Problem 1068
Question
A vessel contains \(110 \mathrm{~g}\) of water the heat capacity of the vessel is equal to \(10 \mathrm{~g}\) of water. The initial temperature of water in vessel is \(10^{\circ} \mathrm{C}\) If \(220 \mathrm{~g}\) of hot water at \(70^{\circ} \mathrm{C}\) is poured in the vessel the Final temperature neglecting radiation loss will be (A) \(70^{\circ} \mathrm{C}\) (B) \(80^{\circ} \mathrm{C}\) (C) \(60^{\circ} \mathrm{C}\) (D) \(50^{\circ} \mathrm{C}\)
Step-by-Step Solution
Verified Answer
The final temperature of the water when 220 grams of hot water at 70°C is poured into a vessel containing 110 grams of water at 10°C, neglecting radiation loss, is approximately \(49^{\circ} \mathrm{C}\), which is closest to option (D) \(50^{\circ} \mathrm{C}\).
1Step 1: Set up the equation for heat transfer
As we stated earlier, heat gained by the cooler water is equal to the heat lost by the hotter water.
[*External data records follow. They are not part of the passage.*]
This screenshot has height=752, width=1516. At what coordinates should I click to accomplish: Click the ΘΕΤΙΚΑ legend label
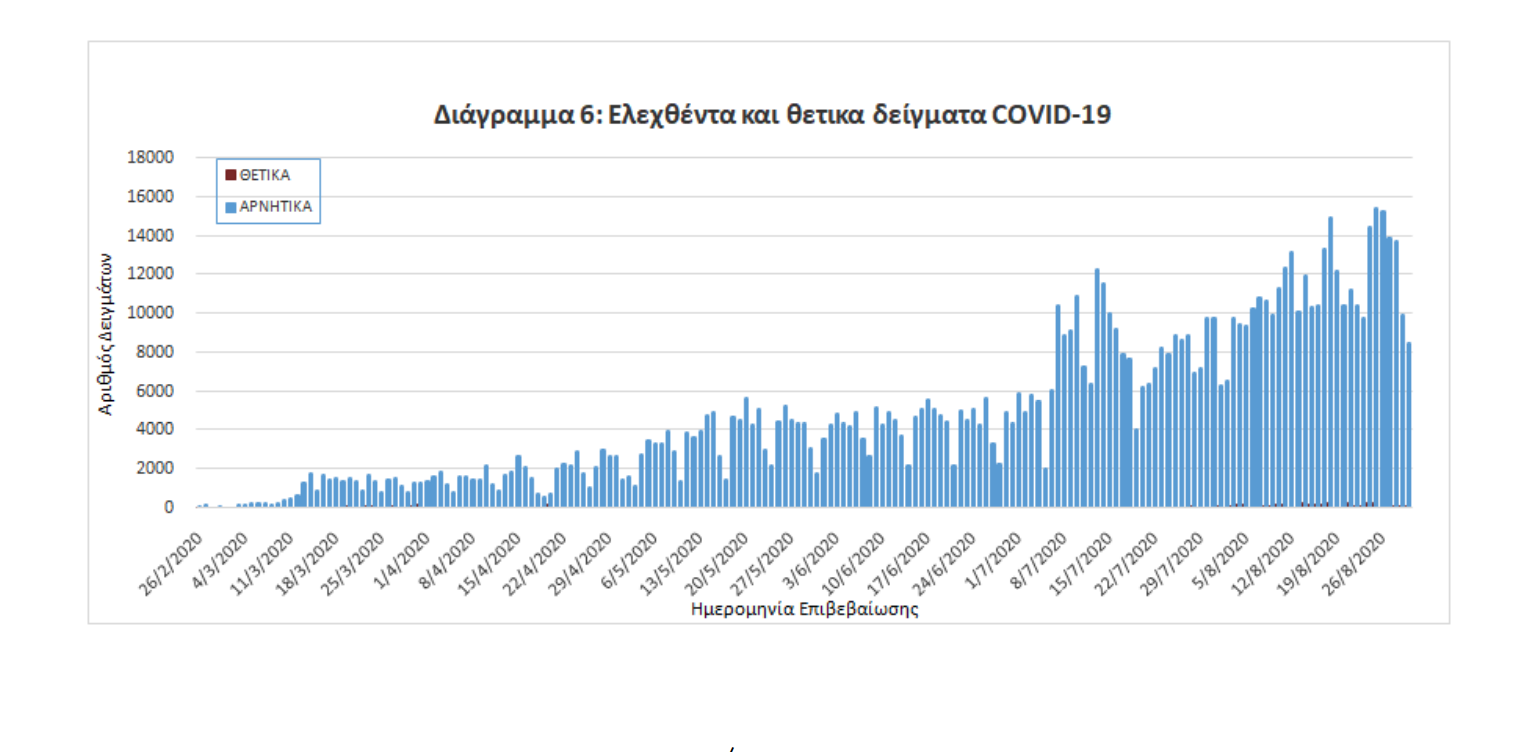(265, 175)
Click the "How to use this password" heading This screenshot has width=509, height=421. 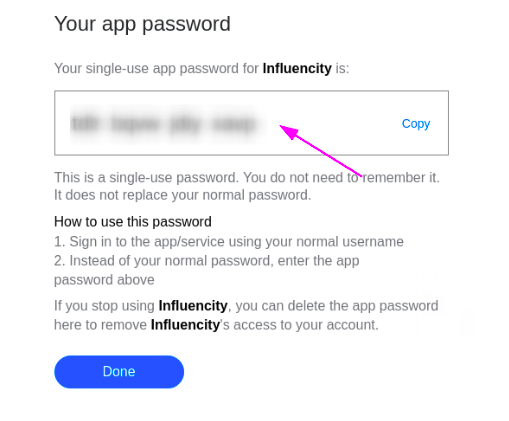[x=133, y=222]

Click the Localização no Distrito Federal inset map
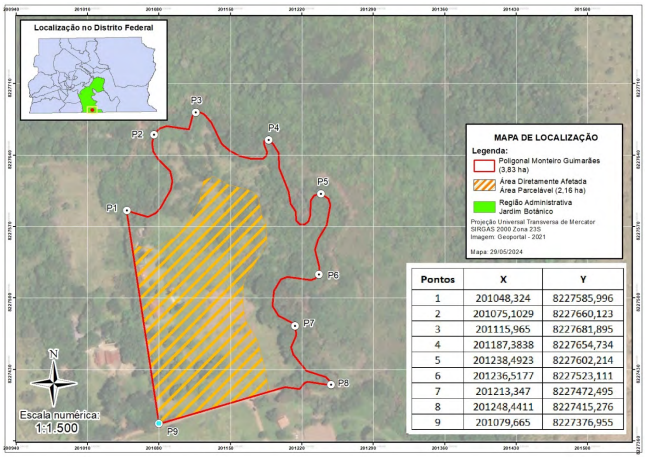[94, 70]
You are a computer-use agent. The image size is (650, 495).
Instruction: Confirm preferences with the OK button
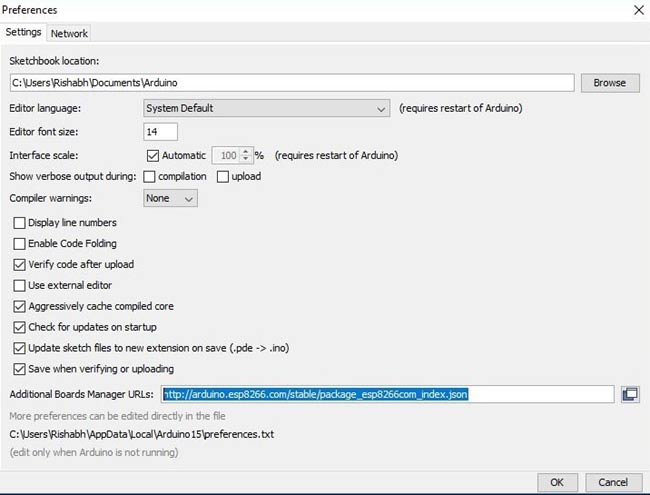pos(557,482)
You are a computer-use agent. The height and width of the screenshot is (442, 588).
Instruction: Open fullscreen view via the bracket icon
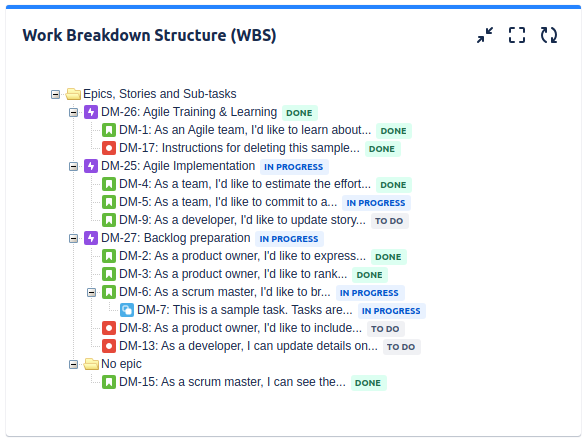coord(517,35)
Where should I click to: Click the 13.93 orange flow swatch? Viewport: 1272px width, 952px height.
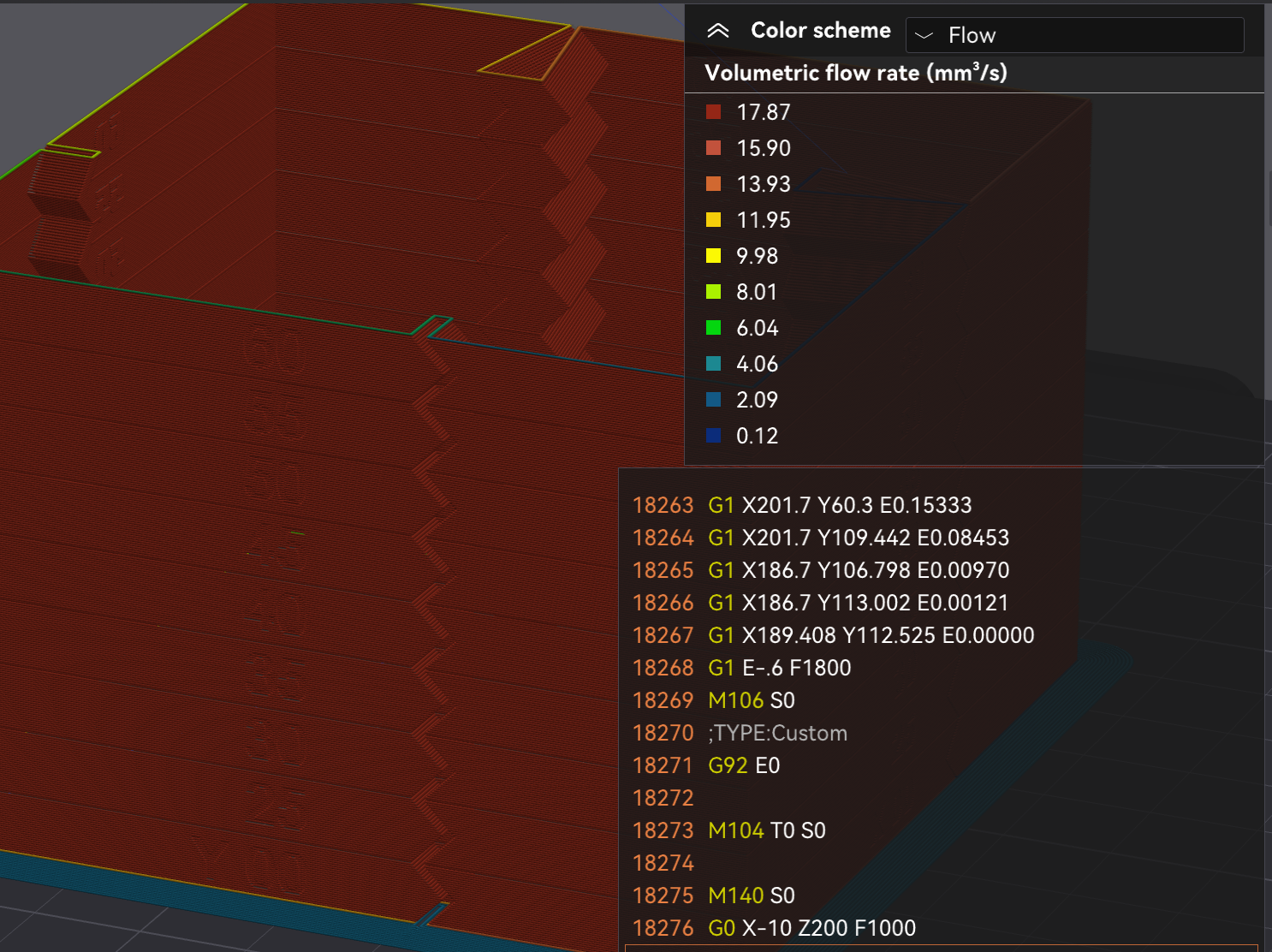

We can set up an equation for this.
\(Q_{gained} = Q_{lost}\)
2Step 2: Define the variables
Now we will define the variables for the masses and temperatures of water:
\(m_1 = 110\) g (mass of the cooler water)
\(m_2 = 220\) g (mass of the hotter water)
\(T_1 = 10\) °C (initial temperature of the cooler water)
\(T_2 = 70\) °C (initial temperature of the hotter water)
\(C = 1\) cal/g·°C (specific heat capacity of water)
\(V = 10\) g (the heat capacity of the vessel is equal to this)
Now, the equation for heat transfer will involve the specific heat capacity of water.
3Step 3: Express heat gained by the cooler water
Heat gained by the cooler water (including the vessel) can be expressed as:
\(Q_{gained} = (m_1 + V) * C * (T_f - T_1)\)
4Step 4: Express heat lost by the hotter water
Heat lost by the hotter water can be expressed as:
\(Q_{lost} = m_2 * C * (T_2 - T_f)\)
5Step 5: Set up the equation and solve for final temperature
Now we can set up the equation with all gathered data.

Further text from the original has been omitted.